# [EXTRACTO DEL DOCUMENTO]
◇ ◇ ◇ ◇
Un lúgubre día de noviembre estaba sentada en DK Donuts, en Boise, Idaho, hablando por teléfono con mi terapeuta en Londres, donde estaba mi marido, y donde yo también debería haber estado, si no me hubiera enamorado de otro hombre y volcado nuestro mundo.
Fue una traición espectacular. Hacía años que estaba unida a la mujer de David, como él lo había estado a mi marido. Compartíamos largos almuerzos dominicales, comidas en vacaciones, teníamos cinco décadas de matrimonio entre todos y cinco hijos. Aunque siempre hubo una atracción ligera entre David y yo, nunca hablamos de ello.
Sin embargo, en los meses que transcurrieron entre la mudanza por trabajo de mi marido a Londres y el final del curso escolar en Idaho, cuando yo planeaba reunirme con él y nuestros hijos adolescentes, David y yo cruzamos una línea. Nos encontramos en un viejo bar del oeste una noche después de una recaudación de fondos. Tocó una banda, bailamos demasiado cerca y dijimos cosas de las que no pudimos retractarnos, aunque lo intentamos al día siguiente, y seguimos intentándolo, hasta que la atracción fue demasiado grande.
◇ ◇ ◇ ◇
# [CONJUNTO DE DATOS]
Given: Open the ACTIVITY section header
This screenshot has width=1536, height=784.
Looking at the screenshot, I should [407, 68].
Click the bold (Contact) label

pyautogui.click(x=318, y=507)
◇ ◇ ◇ ◇
Actualiza el relato en el tramo que va desde "Un lúgubre día" hasta "hablamos de ello.": escríbelo de nuevo poniendo "diciembre" en lugar de "noviembre".

Un lúgubre día de diciembre estaba sentada en DK Donuts, en Boise, Idaho, hablando por teléfono con mi terapeuta en Londres, donde estaba mi marido, y donde yo también debería haber estado, si no me hubiera enamorado de otro hombre y volcado nuestro mundo.
Fue una traición espectacular. Hacía años que estaba unida a la mujer de David, como él lo había estado a mi marido. Compartíamos largos almuerzos dominicales, comidas en vacaciones, teníamos cinco décadas de matrimonio entre todos y cinco hijos. Aunque siempre hubo una atracción ligera entre David y yo, nunca hablamos de ello.